- **Selected text**:
Anyway, that is our summer, and that isn't including our blooming, gorgeous garden; swimming in the lake often; and rafting down the Spokane River. =) And, of course sewing... :) I am loving getting back into it!! And, it is now cria season!!! We've had 4 born so far, and another 10+ due in the next few months...
My little guy-Independence was born on July 4th...he sure is a bugger!!
Recently, I have been participating in a local college-age Bible Study hosted by a friend of mine, and we are currently going through Jill Briscoe's book '8 Choices That Will Change a Woman's Life'. I am really enjoying it, and God has specifically given me a young women to encourage in her search for the Truth regarding Lies and Fears she has been believing. Praise God, He is giving her victory!!! I am so blessed to be able to serve God here in the US, and not just in other countries...hard as it can sometimes be to not want to be out 'there' serving, instead of in my home State.
I would love to share these principles with anyone...they are life changing!! Please feel free to contact me!!

God is so good, and He has been teaching me SO much. He has given me much to think about this summer, and a furthered vision for the future (more on that later).

The Scripture passage I am trying to apply this month is Psalms 15...
LORD, who shall abide in Thy tabernacle? Who shall dwell in Thy holy hill?
He that:
- walketh uprightly
- worketh righteousness
- speaketh the truth in his heart
- backbiteth not with his tongue
- doeth no evil to his neighbour
- taketh not up a reproach against his neighbour
- a vile person is contemned {despised} in his eyes
- honoureth them that fear the LORD
- sweareth to his own hurt, and changeth not
- putteth not out his money to usury
- taketh not reward against the innocent

 He that doeth these things shall never be moved.

Very thought-provoking.... How often do we look inwards--at our heart--and do some 'heart-circumcision'?? Something I am doing again... I pray this is an encouragement for you as well.

- **Problems to solve**:
**1.** Please answer these from the summer post, each on its own line:
(a) On what date was Independence born?
(b) Which book is the college-age Bible Study going through?
(c) Which Scripture passage is the writer trying to apply this month?
**2.** Carry the summer post forward from its final sentence, keeping its voice.
The rows further down are separate material and have nothing to do with the summer post.

- **Exercise data**:
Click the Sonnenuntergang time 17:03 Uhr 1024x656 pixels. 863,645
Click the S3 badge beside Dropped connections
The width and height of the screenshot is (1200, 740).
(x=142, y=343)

...

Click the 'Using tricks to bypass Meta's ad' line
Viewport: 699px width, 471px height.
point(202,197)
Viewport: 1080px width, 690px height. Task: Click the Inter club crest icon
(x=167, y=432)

...

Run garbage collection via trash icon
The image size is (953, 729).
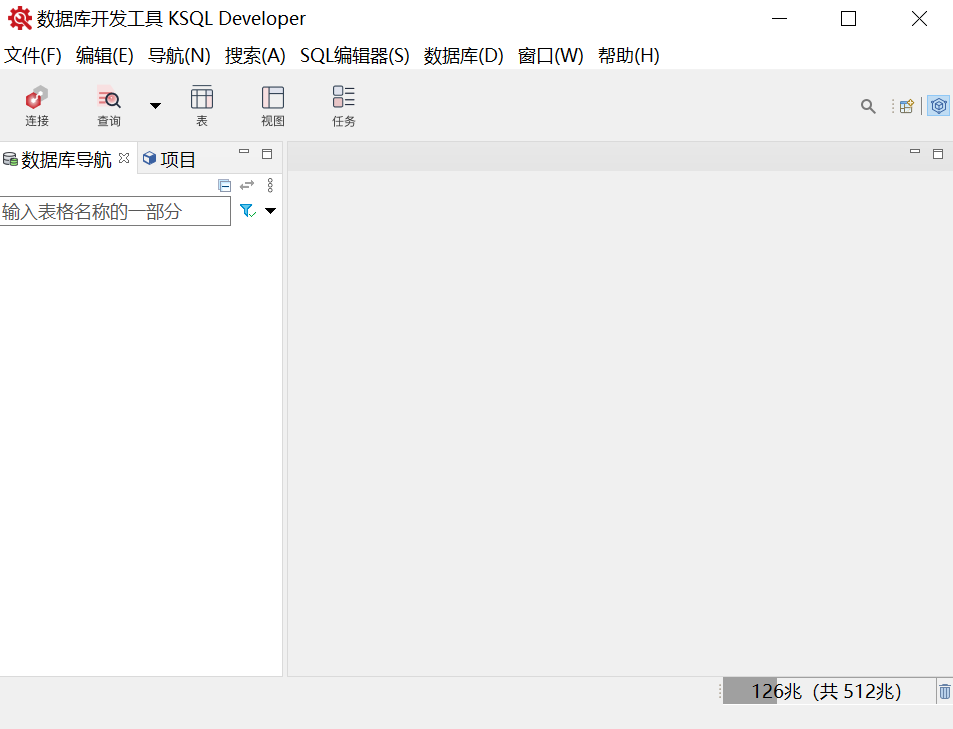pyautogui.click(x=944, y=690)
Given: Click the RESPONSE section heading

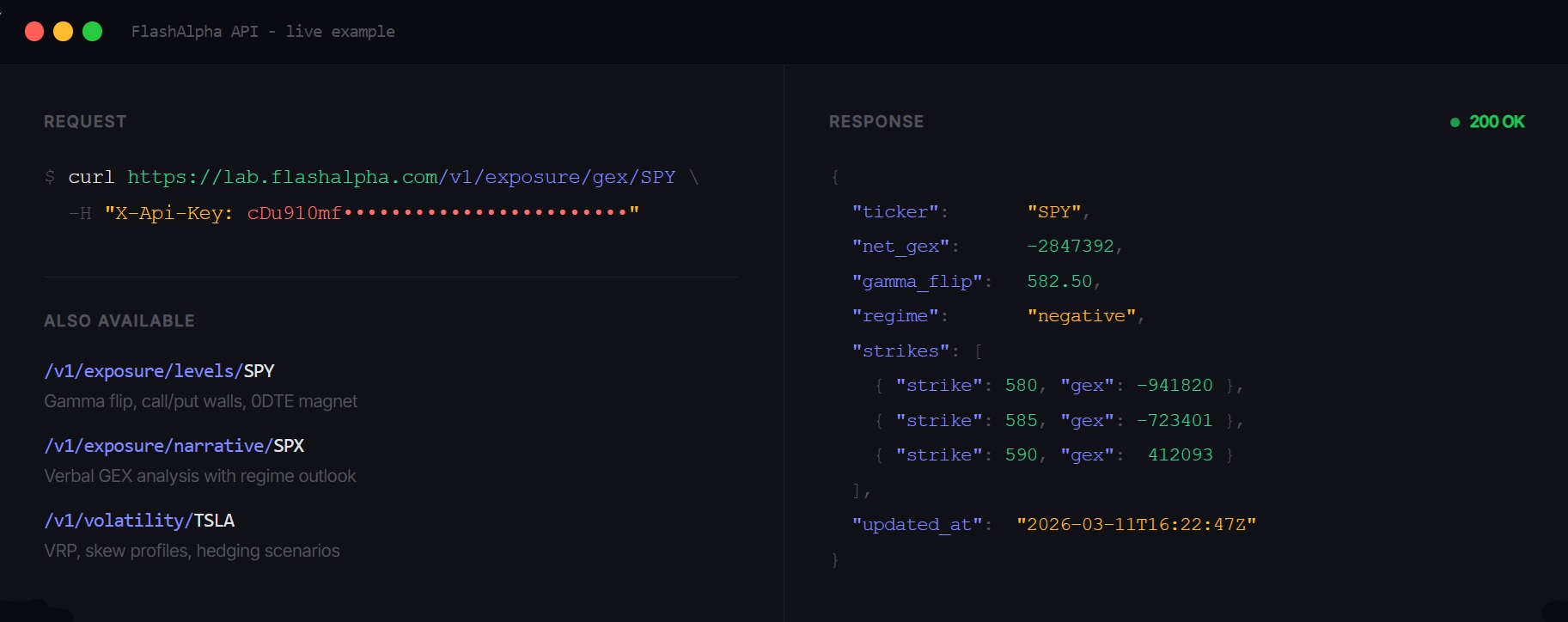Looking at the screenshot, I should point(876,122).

- **Solved tasks**:
**1.**
(a) July 4th
(b) Jill Briscoe's '8 Choices That Will Change a Woman's Life'
(c) Psalms 15

**2.**
Tuesday, July 2, 2013

Birthday Blessings

Yesterday was my birthday...and most of my birthdays, comparatively, seem to be pretty unique... They are usually filled with a combobulation of joy, fun, and...well, some big "whack!" God is or wants to teach me...
I thought this year would be different...and in a way, it was.

My siblings always spoil me...in fact, sometimes, I feel sorry for some of my other siblings at their birthdays, seeing how much I am lavished on mine...though, I am quickly told that it must have something to do with their just trying to reciprocate....whatever.

Anyway, this year, being my 20th, I was especially spoiled and blessed, above my imagination. My parents decided to get me my own sewing machine! I grew up mainly using my mom's Bernina 1090 S (which was a fantastic machine), and after many hours of careful research, I decided on the Bernina 750 Quilter's Edition....talk about a gem!!!
With this user-friendly machine, the sky is truly the limit. Not only does it have almost 900 stitches/patterns on it, including the regular sewing stitches,  decorative stitches/patterns, but also has the quilting stitches and some embroidery patterns! It also has a 9mm stitch width capability, and an incredible 10" throat space (to the right of the needle)! The free arm is extended, and it has a USB port for importing/exporting your own patterns. That is only the tip of the iceberg, talking nothing about the BSR (Stitch Regulator), dual feed, color touch screen, memory, automatic buttonhole, etc. etc. =)

I really excited to get back into sewing after a nearly 2 year siesta from almost all creative work (because of my medical/mission work and intense work/study schedule), and I count this machine as a very special part of my trousseau, which will last me a life time. Look for my future projects!!
Rachel gave me a Gerber F.A.S.T Draw Knife (which I love!), and an adorable baby outfit (for my hope chest) that I was drooling over at Walmart last month...Just love that girl!!
Samuel gave me a beautiful necklace--a "faceless" angel, as he calls it, with a heart for the body! Isn't that precious?! I just love it, because it brings the gold into it, which is supposedly my best metal color...
David and Samuel, the wonderful brothers they are, decided to make me little Firework Spinners and "Bangs", which they lit off last night...those were pretty fun!!
And, a bunch of my other siblings gave me funds for Belize..(a post coming later).

My parents and I also purchased me another doppler, to replace the one that I left in the Pilipina Bukid (and gifted to my friend and aspiring midwife-Jemil) when I came home early. This one is the one I fell in love with at the Mercy Clinic, and so I am quite excited to have it for future use.
Our cousins are here, and so we had a lot of fun swimming in the lake--even with the 100F weather, it was a little cooler than we expected, but we soon adjusted.. ;-)

I am really excited to see what God has for this next year, and can rest in the following verses:
The Lord gave, and the Lord hath taken away; blessed be the name of the Lord.
~ Job 1:21 ~

For the Lord giveth wisdom: out of His mouth cometh knowledge and understanding.
~ Proverbs 2:6 ~

We can trust Him through all times life, even during the storms. Praise You Yahweh!!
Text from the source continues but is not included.